Exercise >> Swap "button" for "option" in the rows below, starting at the line that has "This screenshot has width=2074, height=1124." and stopping after the line that has "coord(1881,286)". Give only those lines again with nothing else changed, and leave out the pictures.

Items >>
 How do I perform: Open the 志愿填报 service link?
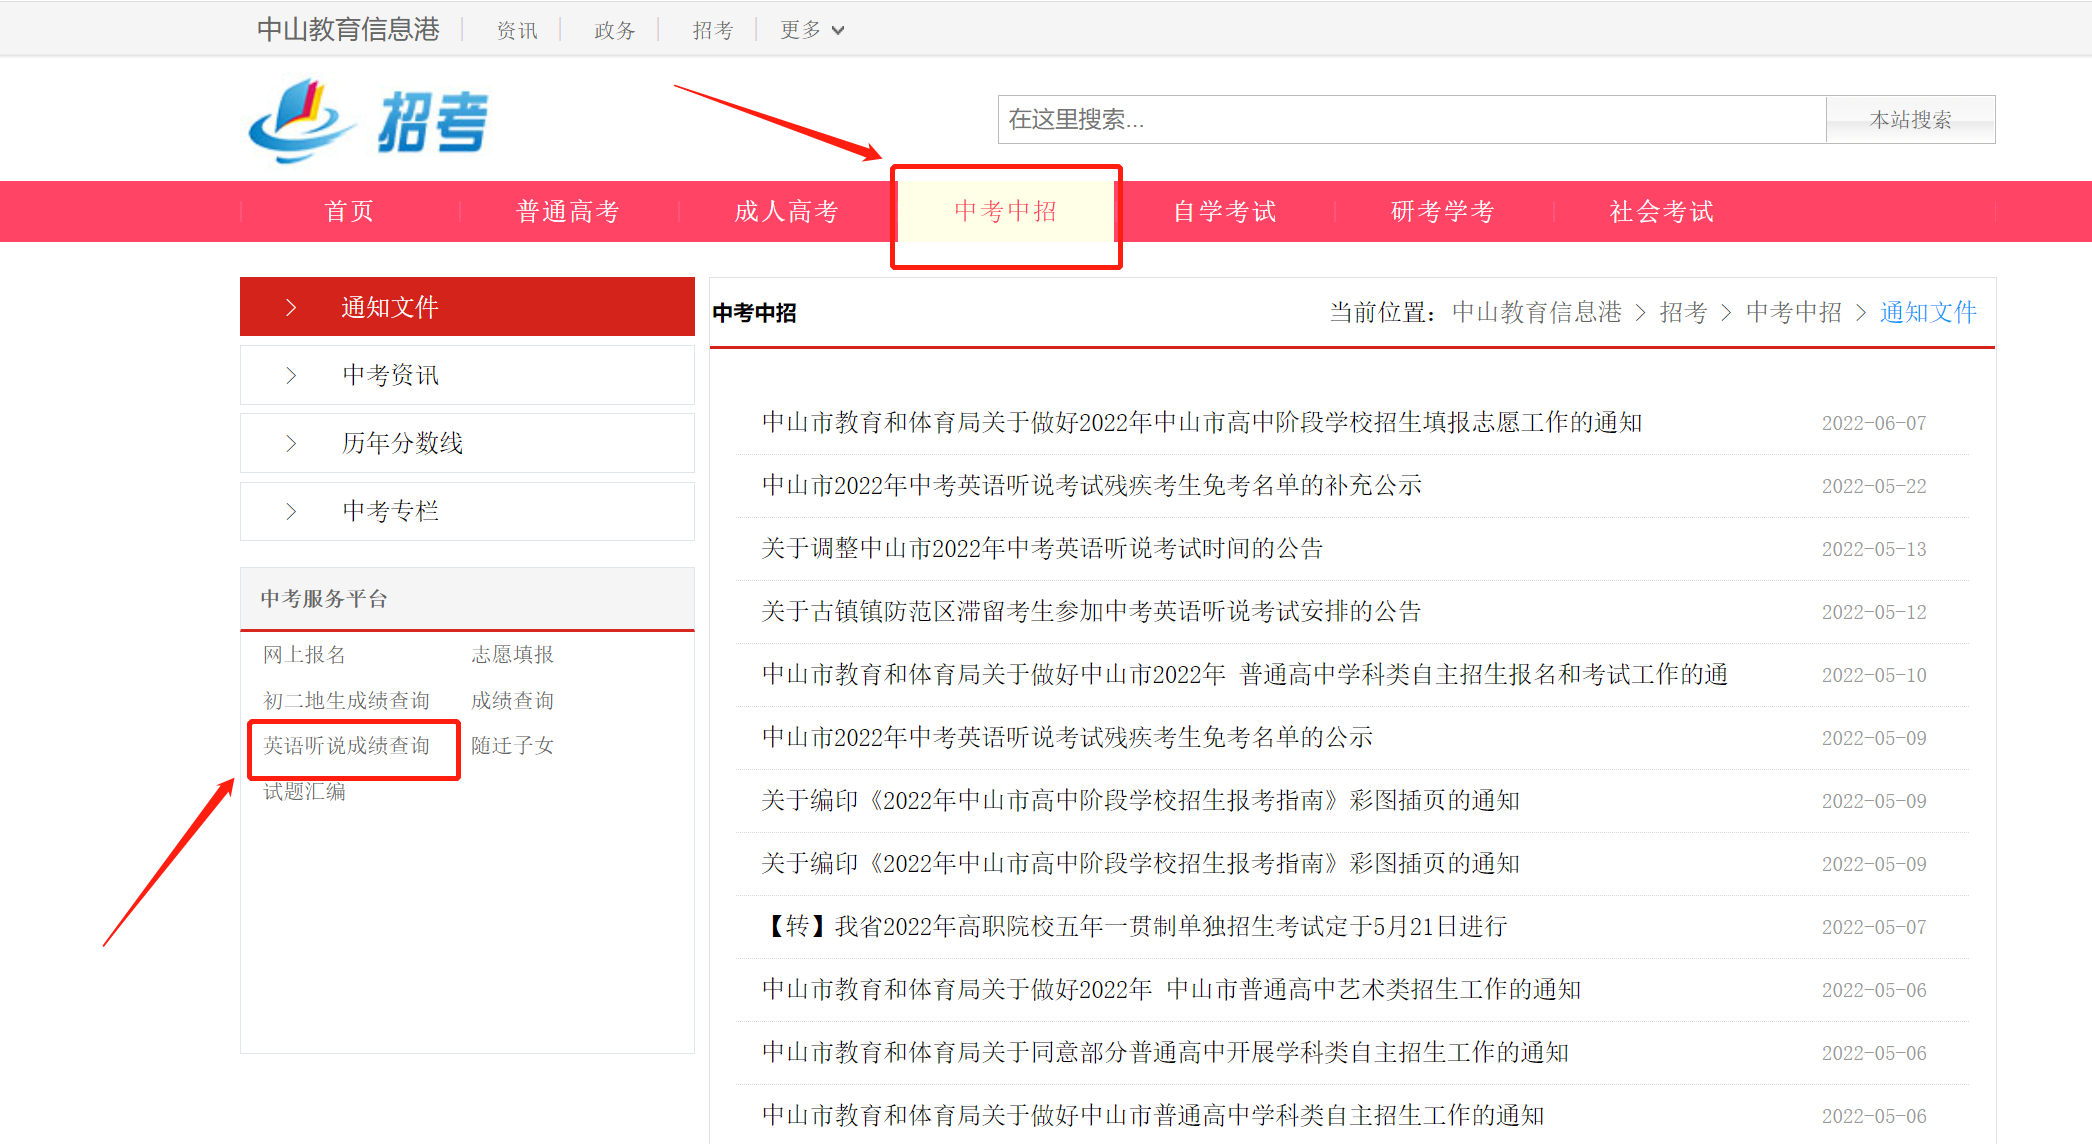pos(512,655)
---
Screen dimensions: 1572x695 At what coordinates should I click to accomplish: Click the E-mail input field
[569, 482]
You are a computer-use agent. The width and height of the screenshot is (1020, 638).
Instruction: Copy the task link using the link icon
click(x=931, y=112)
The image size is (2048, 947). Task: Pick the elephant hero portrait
--
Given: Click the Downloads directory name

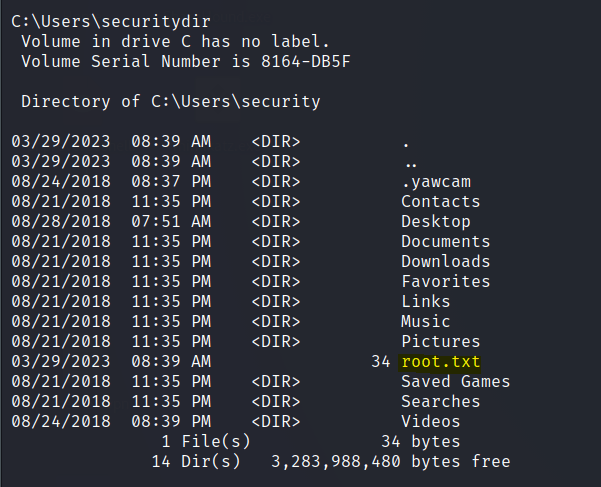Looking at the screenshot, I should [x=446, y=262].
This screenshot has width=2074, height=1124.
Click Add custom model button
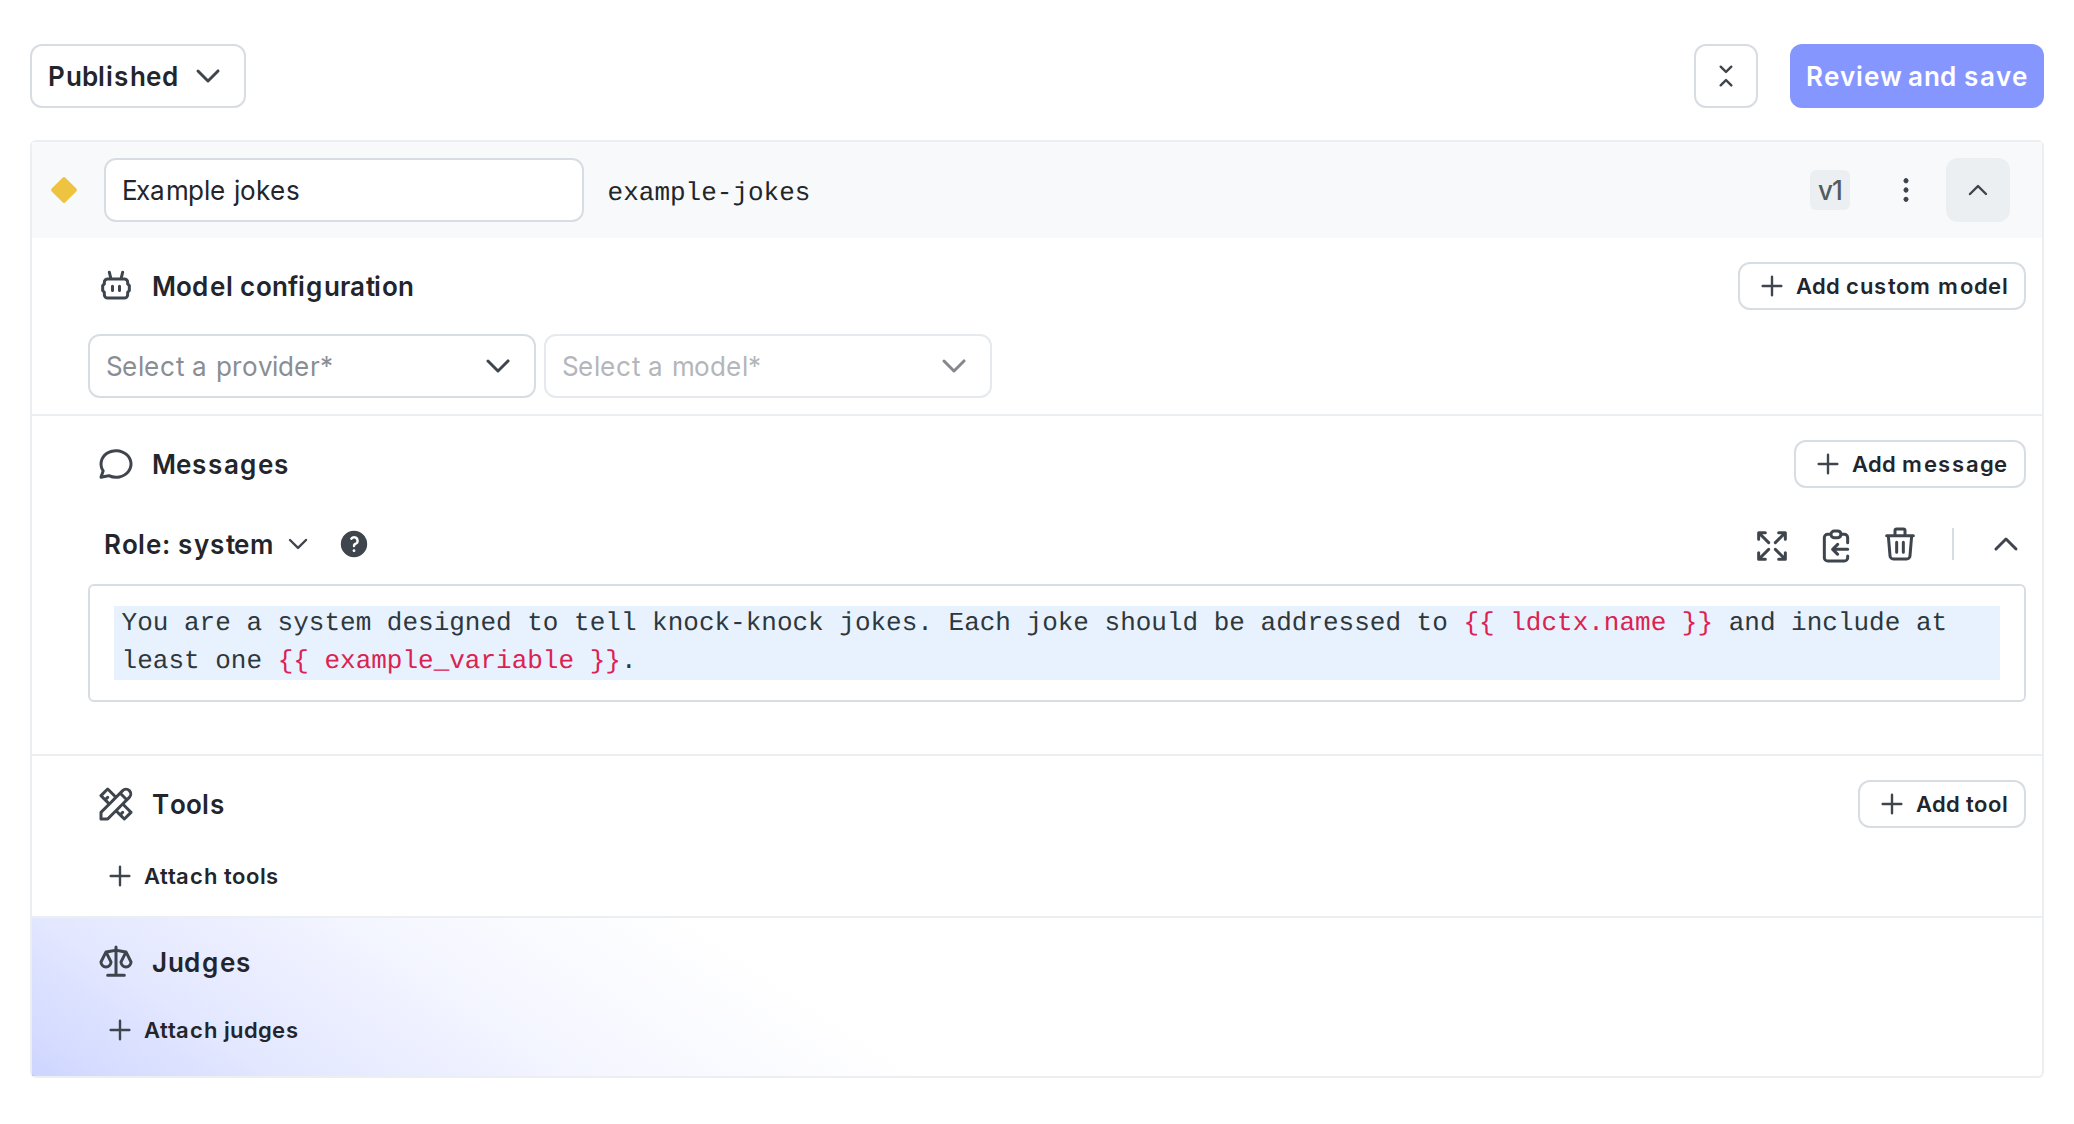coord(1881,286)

Output for this exercise >>
This screenshot has width=2074, height=1124.
Click Add custom model option
coord(1881,286)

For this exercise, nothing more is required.